-- BRIEF 1 --
Echo the entries starting at the line containing "You are a GUI" and ending at the line containing "(x=1012, y=487)", with both of those lines included, and leave the pictures out of your answer.

-- SOURCE EXCERPT --
20. I have already pointed out to Jinnah and the League leaders that there must be some form of Centre or Supreme Defence Council even if Pakistan comes about, and that this Centre will have to deal with practically the same subjects as the Centre envisaged in the Cabinet Mission plan; that is to say, over-all defence. So we come to the ridiculous situation where Jinnah in his insistence on Pakistan is likely to get a very truncated edition of it and still have to go to some form of Centre, instead of accepting complete autonomy over Groups B and C with a somewhat similar Centre. The real difference of course lies in the fact that in the former case there would be parity at the Centre and the League could not be outvoted. But it shows what value the League sets on this parity, since to obtain it they are prepared to sacrifice the richest plums of Pakistan.
216 page 423(full text)
THE CHOICE BY PROVINCES OF THEIR OWN FUTURE
HIS EXCELLENCY THE VICEROY said that nobody was a more ardent subscriber to the theory that India should remain completely united than he. If a full Central Government could not remain in power after the British had gone, he would like to see the Cabinet Mission's plan accepted. The last thing he wanted was any form of partition. However, Pandit Nehru and the other Congress leaders whom he had consulted had declared that they did not wish to embody any unwilling provinces (or parts of provinces), which, in the present state of affairs, might go to war rather than accept an united India.
SARDAR PATEL stated that it was a fundamental policy of Congress that there should be no coercion. But it was equally fundamental that they should not themselves be coercion[coerced].
HIS EXCELLENCY THE VICEROY then gave an outline of one of the plans then under consideration, whereby provinces would be given the choice of their own future. In discussion of this plan, SARDAR PATEL made the point that, in the Punjab, Bengal and Assam, the answer to be given to the question of provincial partition would depend on the answers given elsewhere on the partition of India as a whole. For example, people would vote differently if they knew that there was going to be a Pakistan or if they knew there was not.
HIS EXCELLENCY THE VICEROY said that this difficulty could perhaps be got over by making those Provinces in which there was no question of partition vote first. Then those which might be partitioned would be able to see more clearly on what issues they were voting.
MR. ABELL expressed the view that voting in every Province would depend on decisions in others, and that it would therefore be difficult to lay down an absolutely fair system of priorities.
HIS EXCELLENCY THE VICEROY said that he had got the impression from several sources that Bengal, for economic reasons, wanted to remain as an entity. The Hindus' fear in this, however, was that they might be voted into Pakistan by a slight majority. SARDAR PATEL said that he believed that the feeling in Bengal among non-Muslims was that, whether there was Pakistan or not, they could not remain unless joint electorates were introduced.

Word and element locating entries
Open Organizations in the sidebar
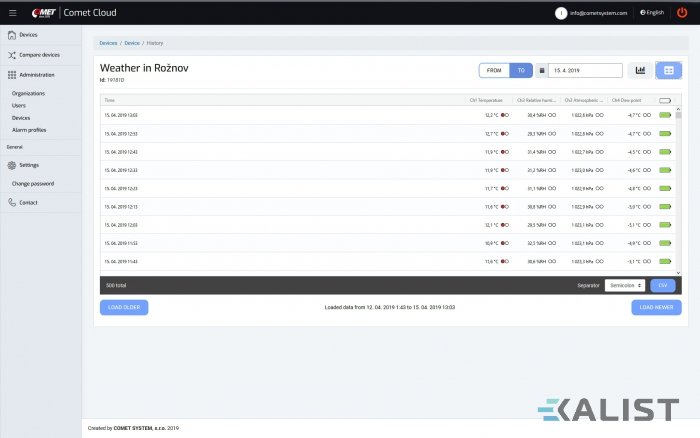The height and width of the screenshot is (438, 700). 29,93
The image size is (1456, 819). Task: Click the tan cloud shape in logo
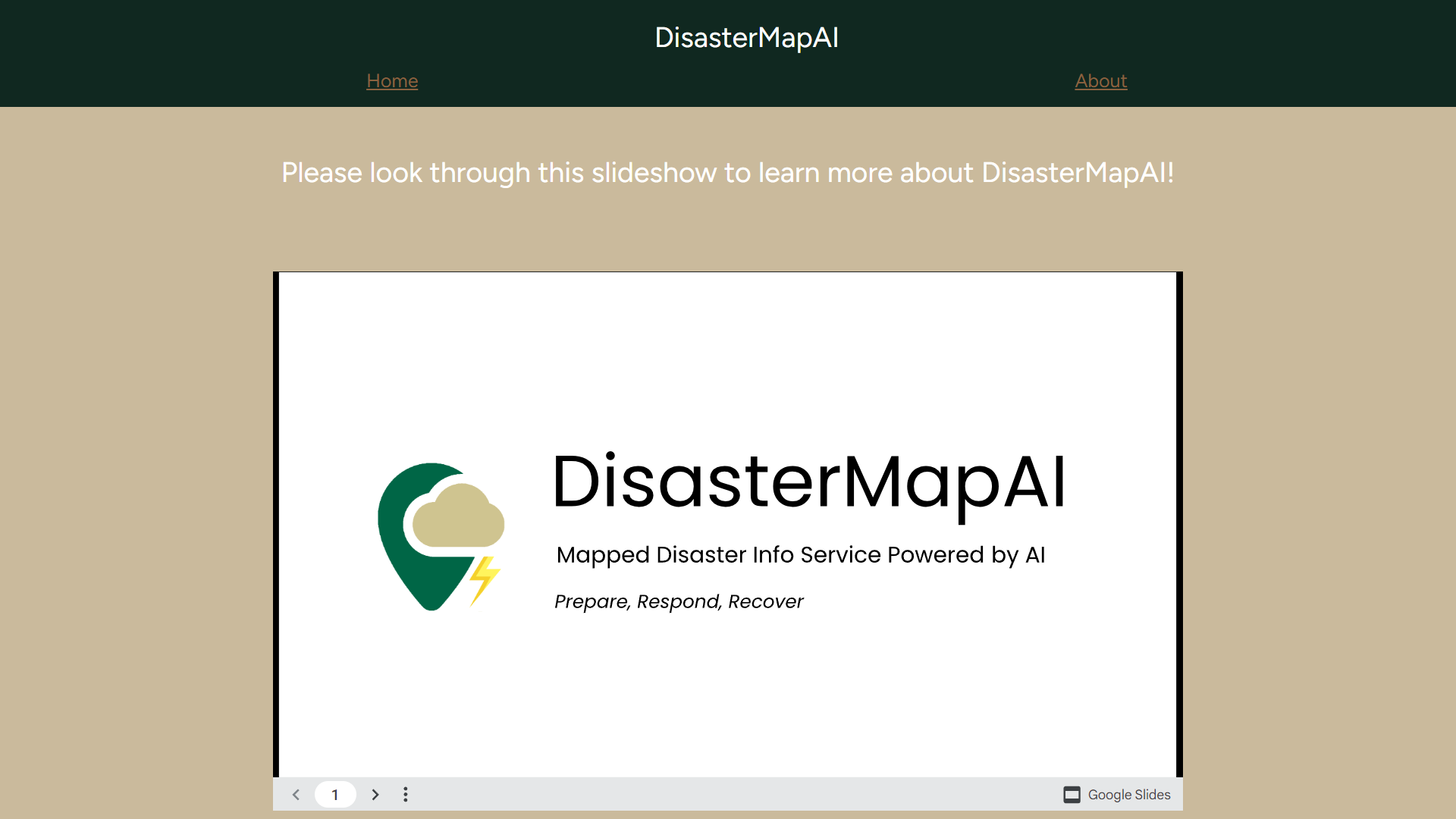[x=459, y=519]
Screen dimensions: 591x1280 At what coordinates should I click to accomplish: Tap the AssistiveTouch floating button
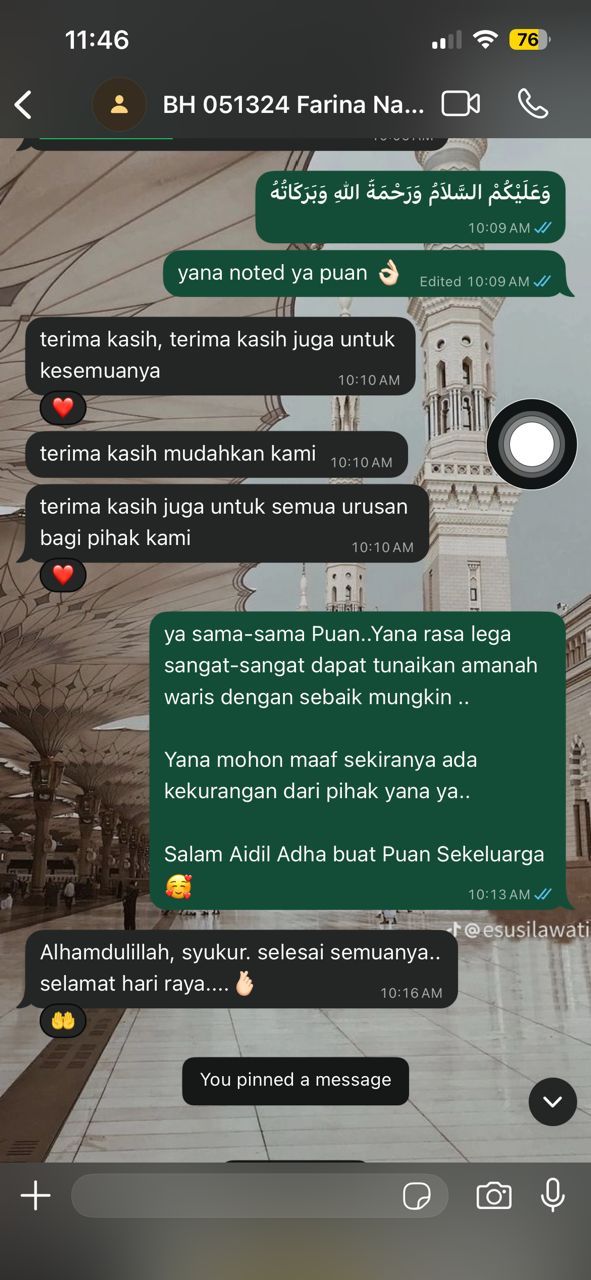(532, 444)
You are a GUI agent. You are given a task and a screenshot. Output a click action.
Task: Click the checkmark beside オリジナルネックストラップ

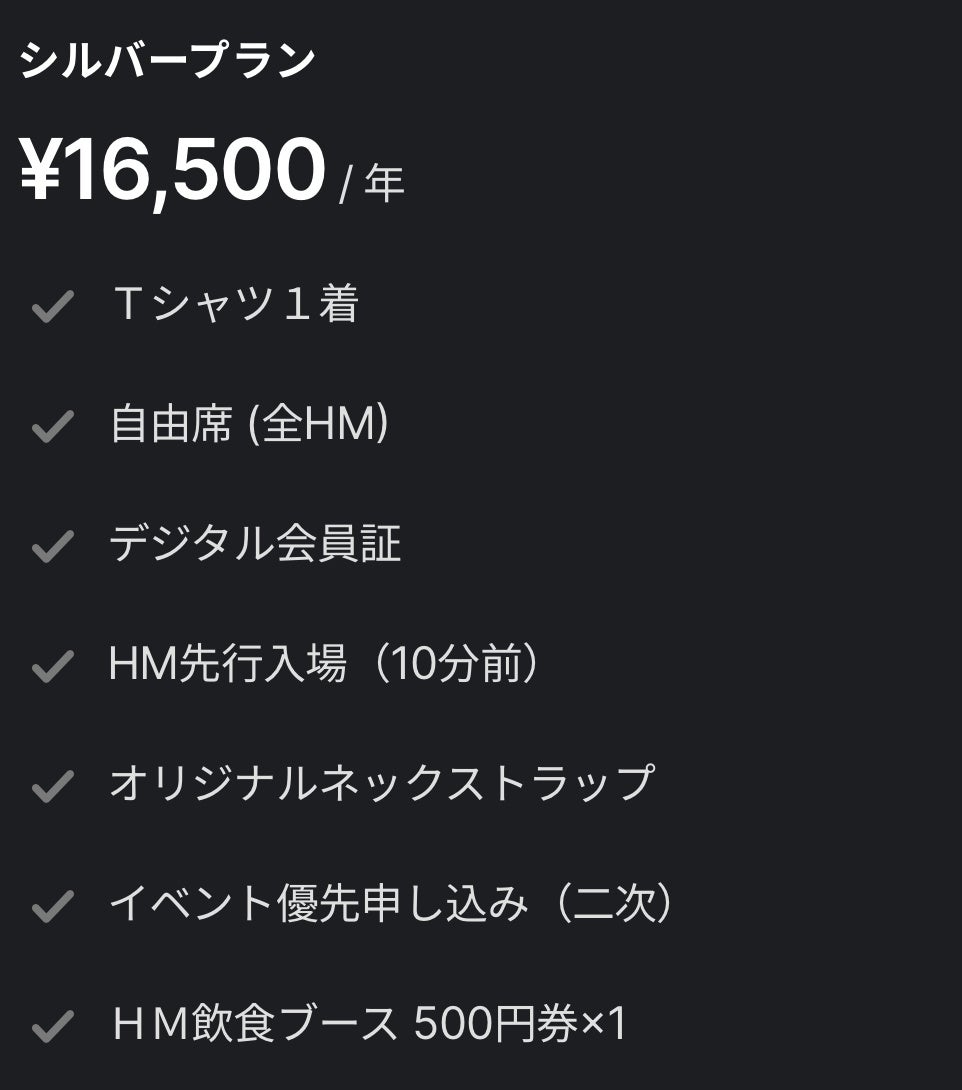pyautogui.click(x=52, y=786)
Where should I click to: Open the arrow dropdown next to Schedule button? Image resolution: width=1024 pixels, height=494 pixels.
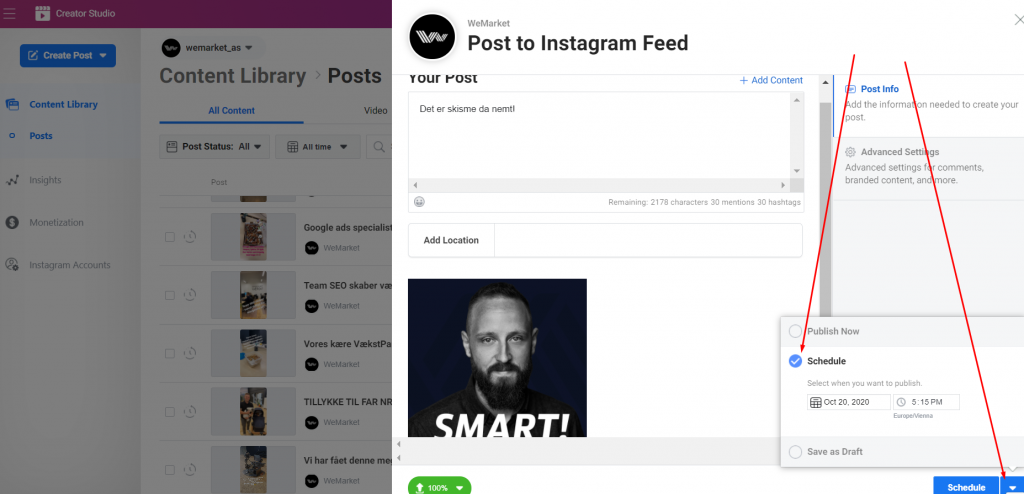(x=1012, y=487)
...
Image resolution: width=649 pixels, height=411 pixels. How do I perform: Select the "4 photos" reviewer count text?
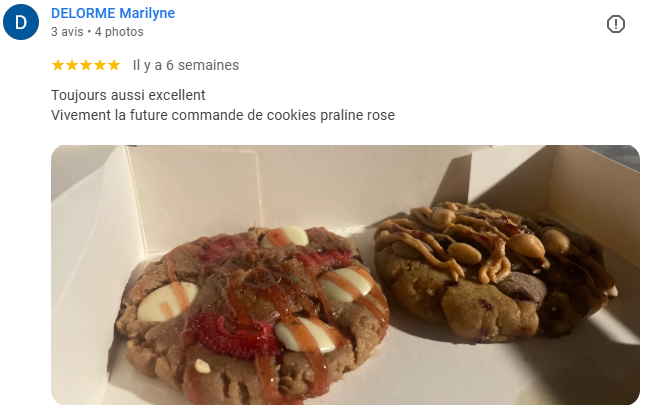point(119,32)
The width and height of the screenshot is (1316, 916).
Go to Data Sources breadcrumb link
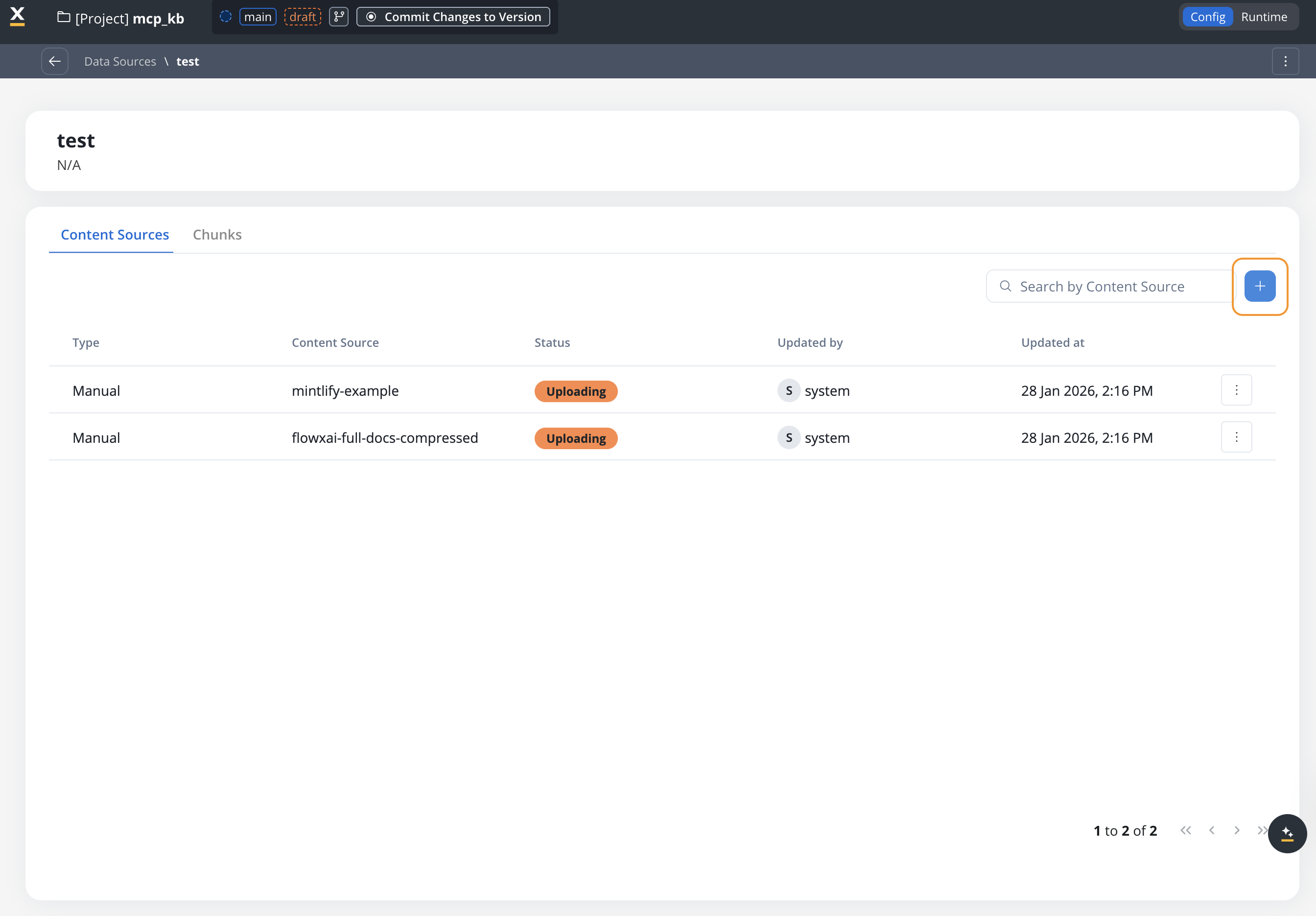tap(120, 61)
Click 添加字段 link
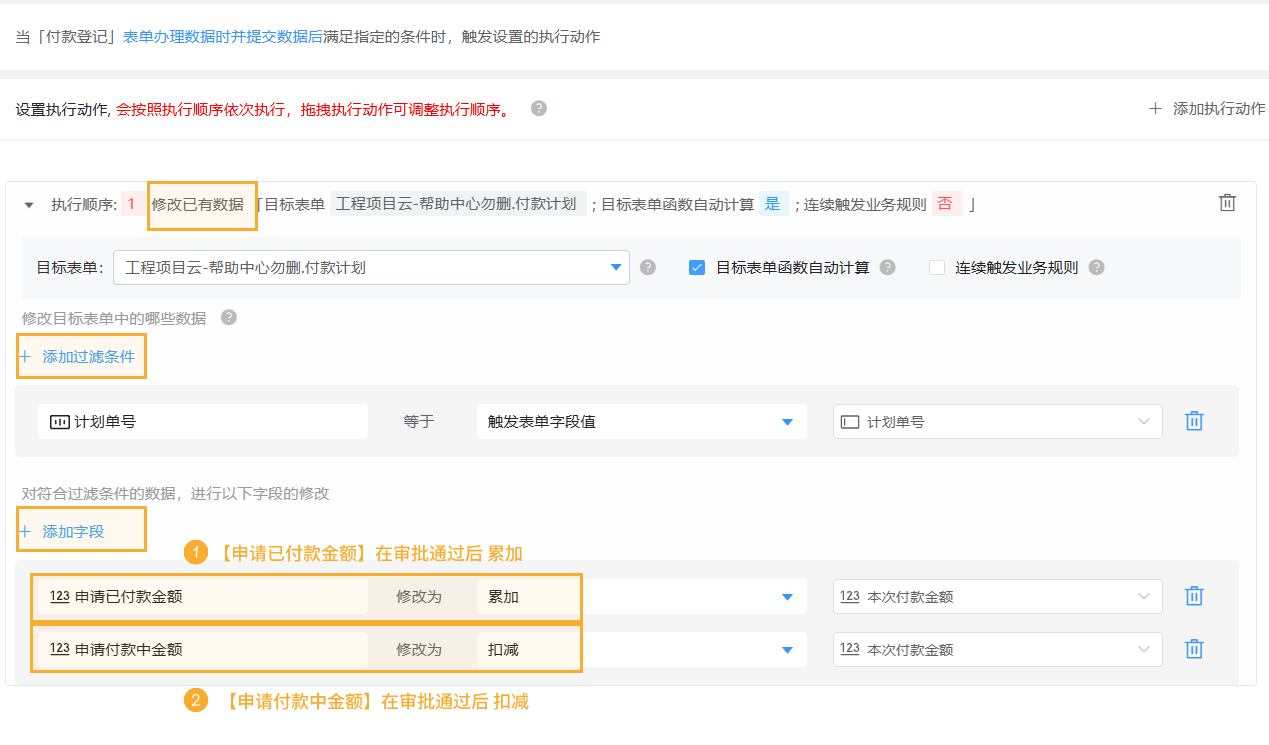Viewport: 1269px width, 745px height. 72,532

-- BRIEF 2 --
Answer these questions from the excerpt on provincial partition:
(a) What reason did the Viceroy say Bengal had for wanting to remain an entity?
(b) According to Sardar Patel, what was a fundamental policy of Congress?
(c) Who said that voting in every Province would depend on decisions in others?

-- TASK ANSWER 1 --
You are a GUI agent. You are given a task and a screenshot. Output a click action.
Task: Click the checkmark beside オリジナルネックストラップ

pyautogui.click(x=52, y=786)
Where should I click to: Open the arrow dropdown next to Schedule button? Image resolution: width=1024 pixels, height=494 pixels.
(x=1012, y=487)

-- TASK ANSWER 2 --
(a) Economic reasons.
(b) That there should be no coercion.
(c) Mr. Abell.